# [WHAT TO WORK ON]
Transcribe the full listing so that each line reads as it does in the original.
#### DATASET ####
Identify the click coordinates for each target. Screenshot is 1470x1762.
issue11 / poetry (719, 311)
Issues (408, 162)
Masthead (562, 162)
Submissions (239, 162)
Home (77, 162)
####
# [TASK RESPONSE]
Identify the click coordinates for each target. Screenshot is 1470x1762.
issue11 / poetry (719, 311)
Issues (408, 162)
Masthead (562, 162)
Submissions (239, 162)
Home (77, 162)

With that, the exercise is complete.